* Source extract *

----

Fuel cells having a structure in which an anode electrode and a cathode electrode face each other across a membrane having ion conductivity have been known as, for example, polymer electrolyte fuel cells. In general, fuel cells have a layered structure in which an anode electrode is disposed on one surface of a membrane having ion conductivity (e.g., an electrolyte membrane comprising an ion-exchange resin) and a cathode electrode is disposed on the other surface thereof.
A fuel (e.g., hydrogen) is supplied to the anode electrode and then protons (H+) are obtained as a result of catalysis while two electrons (e−) are released toward the cathode electrode. Protons produced at the anode electrode pass through the membrane having ion conductivity to reach the cathode electrode. Then, as a result of catalysis, protons receive two electrons (e−) released from the anode electrode and, together with oxygen ions generated from externally supplied oxygen, form water. Electrons migrate through an external circuit, producing an electric current.
Specifically, the reaction represented by H2→2H++2e− takes place on the anode side and the reaction represented by 2H++½O2+2e−→H2O takes place on the cathode side. That is, the overall reaction represented by H2+½O2→H2O takes place for power generation. In order for chemical reactions to proceed with good efficiency, catalysts are used for electrodes as described above. For example, platinum is often used in polymer electrolyte fuel cells.

----

* Tasks *
1. Decide whether each statement below agrees with the fuel cell text. Answer yes or no for each, and quote the words of the text that decide it.
(a) Protons produced at the anode electrode pass through the membrane to reach the cathode electrode.
(b) Electrons travel through the membrane to reach the cathode electrode.
(c) The reaction 2H++½O2+2e−→H2O takes place on the anode side.
2. Please answer these questions from the fuel cell text:
(a) What fuel is given as an example of what is supplied to the anode electrode?
(b) What is given as an example of a membrane having ion conductivity?
(c) Which catalyst is often used in polymer electrolyte fuel cells?

* Supplied material *
----

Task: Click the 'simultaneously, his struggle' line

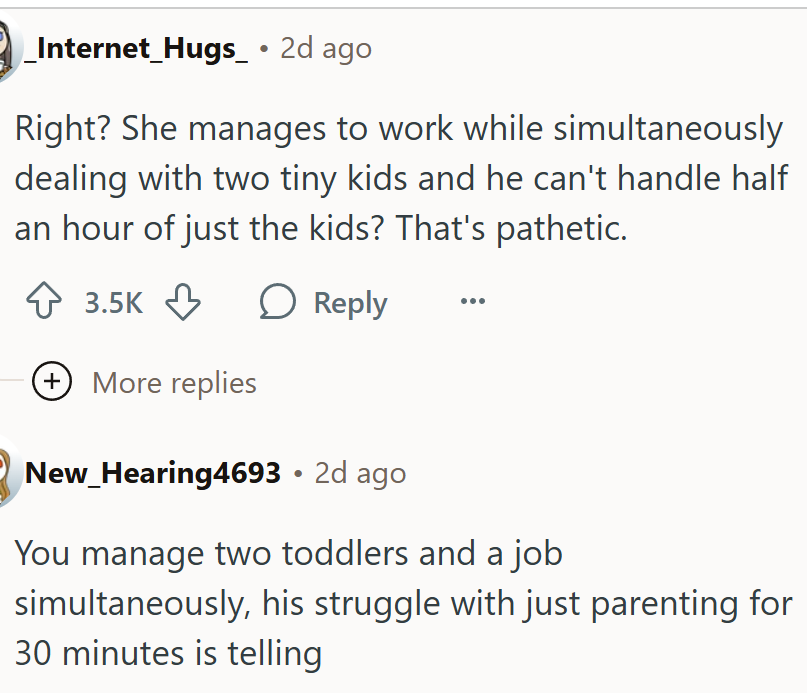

----

* Answers to the exercises *
1.
(a) Yes: "Protons produced at the anode electrode pass through the membrane having ion conductivity to reach the cathode electrode."
(b) No: "Electrons migrate through an external circuit, producing an electric current."
(c) No: "the reaction represented by 2H++½O2+2e−→H2O takes place on the cathode side"

2.
(a) Hydrogen
(b) An electrolyte membrane comprising an ion-exchange resin
(c) Platinum